## WHAT IS ASKED
Reproduce the records below in full, substituting "cog" for every occurrence of "gear" and leaving everything else unchanged.
○ ○ ○ ○ ○
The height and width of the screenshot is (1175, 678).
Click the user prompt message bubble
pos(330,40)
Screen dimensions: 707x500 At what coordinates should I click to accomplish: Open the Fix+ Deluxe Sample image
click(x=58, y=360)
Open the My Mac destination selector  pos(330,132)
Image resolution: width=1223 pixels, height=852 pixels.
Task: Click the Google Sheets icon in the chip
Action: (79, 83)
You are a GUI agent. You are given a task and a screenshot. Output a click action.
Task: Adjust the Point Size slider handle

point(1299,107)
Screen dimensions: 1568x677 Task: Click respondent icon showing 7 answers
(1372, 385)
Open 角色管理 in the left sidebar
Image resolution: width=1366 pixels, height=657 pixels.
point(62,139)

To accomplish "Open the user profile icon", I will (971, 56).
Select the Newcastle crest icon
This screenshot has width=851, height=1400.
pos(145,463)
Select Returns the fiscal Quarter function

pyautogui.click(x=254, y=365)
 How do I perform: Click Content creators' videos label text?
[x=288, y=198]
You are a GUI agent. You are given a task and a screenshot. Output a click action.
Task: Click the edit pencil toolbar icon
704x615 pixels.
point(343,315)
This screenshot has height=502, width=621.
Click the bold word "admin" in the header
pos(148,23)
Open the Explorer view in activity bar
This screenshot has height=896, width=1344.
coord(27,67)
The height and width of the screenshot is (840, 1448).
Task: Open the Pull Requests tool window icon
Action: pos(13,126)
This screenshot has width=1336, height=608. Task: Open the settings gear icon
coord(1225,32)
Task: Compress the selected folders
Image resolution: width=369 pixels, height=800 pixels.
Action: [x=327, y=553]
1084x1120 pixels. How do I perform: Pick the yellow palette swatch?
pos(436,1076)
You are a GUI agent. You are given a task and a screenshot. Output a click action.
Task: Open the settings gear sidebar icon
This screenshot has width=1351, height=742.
○ ○ ○ ○ ○
## WRITTEN REPLY
The height and width of the screenshot is (1175, 678).
Click the user prompt message bubble
pos(330,40)
Screen dimensions: 707x500 At what coordinates should I click to accomplish: Open the Fix+ Deluxe Sample image
click(x=58, y=360)
Open the My Mac destination selector  pos(330,132)
Image resolution: width=1223 pixels, height=852 pixels.
Task: Click the Google Sheets icon in the chip
Action: (79, 83)
You are a GUI agent. You are given a task and a screenshot. Output a click action.
Task: Adjust the Point Size slider handle

point(1299,107)
Screen dimensions: 1568x677 Task: Click respondent icon showing 7 answers
(1372, 385)
Open 角色管理 in the left sidebar
Image resolution: width=1366 pixels, height=657 pixels.
point(62,139)

To accomplish "Open the user profile icon", I will (971, 56).
Select the Newcastle crest icon
This screenshot has width=851, height=1400.
pos(145,463)
Select Returns the fiscal Quarter function

pyautogui.click(x=254, y=365)
 How do I perform: Click Content creators' videos label text?
[x=288, y=198]
You are a GUI agent. You are given a task and a screenshot. Output a click action.
Task: Click the edit pencil toolbar icon
704x615 pixels.
point(343,315)
This screenshot has height=502, width=621.
Click the bold word "admin" in the header
pos(148,23)
Open the Explorer view in activity bar
This screenshot has height=896, width=1344.
coord(27,67)
The height and width of the screenshot is (840, 1448).
Task: Open the Pull Requests tool window icon
Action: pos(13,126)
This screenshot has width=1336, height=608. Task: Open the settings cog icon
coord(1225,32)
Task: Compress the selected folders
Image resolution: width=369 pixels, height=800 pixels.
Action: [x=327, y=553]
1084x1120 pixels. How do I perform: Pick the yellow palette swatch?
pos(436,1076)
You are a GUI agent. You are given a task and a screenshot. Output a click action.
Task: Open the settings cog sidebar icon
This screenshot has width=1351, height=742.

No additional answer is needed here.